During the fall of 2012, the northeastern U.S. endured what’s considered the most expensive natural disaster in the history of the country. Hurricane Sandy struck New Jersey, New York, Connecticut and other states. Government experts estimated that up to 12 inches of precipitation fell between Oct. 29 and Oct. 31. By Nov. 30, more than 100 people died.
In the aftermath, citizens had to deal with extensive flood cleanup. However, there’s more to worry about than water damage in the buildings. The actual flood waters themselves may have carried toxic waste away from isolated sites and into residential areas, increasing the risks for asbestos exposure and other hazards. News12 New Jersey recently caught up with the city of Little Ferry, where health experts warned residents about the new dangers that may be lurking in their soil.
Contaminants may be ‘entering the food chain’
The residents of Little Ferry are worried because during Hurricane Sandy, flood waters coursed through the neighborhood from areas that are deemed Superfund sites. Superfund sites are places that the U.S. Environmental Protection Agency has dubbed worthy of attention as a cleanup site due to the presence of toxic materials, including asbestos. These are often the locations of former industrial complexes.
Even after the water receded, residents are still concerned about what may have been left behind in their soil.
Here’s what homeowner Regina Coyle told News12 New Jersey about her vegetable garden:
“I’m afraid of the lead, I’m afraid of the possible arsenic, those kinds of things entering the food chain.”
Furthermore, the environmental group Climate Central estimated that Hurricane Sandy spread 5 billion gallons of raw sewage throughout New Jersey alone.

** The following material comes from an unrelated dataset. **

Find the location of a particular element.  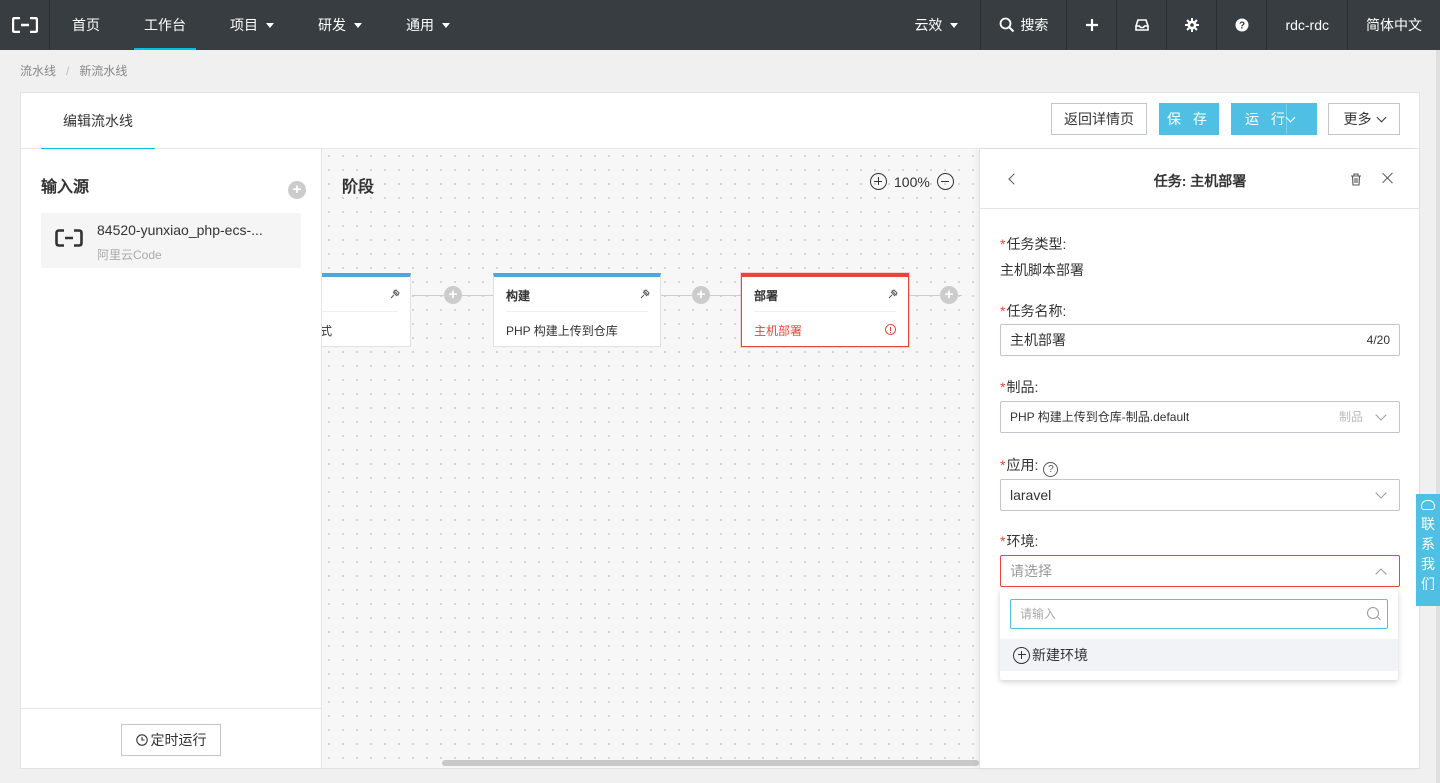

tab-edit-pipeline-label: 编辑流水线 is located at coordinates (98, 121).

Government and environmental groups offered conflicting accounts of how genuine the health threats from the soil are. The EPA said that toxin-tainted soil at the Superfund sites was confined to areas that were off-limits to the public, but conceded that this was only based on visual inspections rather than lab tests. Meanwhile, the company RTK Environmental Group warned the news source that soil samples at different sites found contamination levels that are triple what’s acceptable.
There’s disagreement over the value of soil testing in this case because the flood waters covered a wide area, and academic experts warn that normal test results may not cover all the grounds. In the meantime, Bergen County Health officials advise gardeners to grow their vegetables using potted soil in containers raised off of the ground.
Remember these other cleanup tips
During any disaster that involves property damage – flooding, storms, earthquakes, fires and so on – it’s important to remember that debris of any sort may be tainted with asbestos. Handling this waste can increase the risk for fatal illnesses, including malignant mesothelioma.
If you suspect a building or house damaged in a disaster contains products tainted with asbestos, contact your local public health authorities to let them know. If the asbestos is still in your house, they can advise you on the best way to take care of it, which may involve either repairing it or removing it – two processes that you shouldn’t attempt to do on your own. Containing the asbestos usually involves sealing or covering the products within a leak-free material.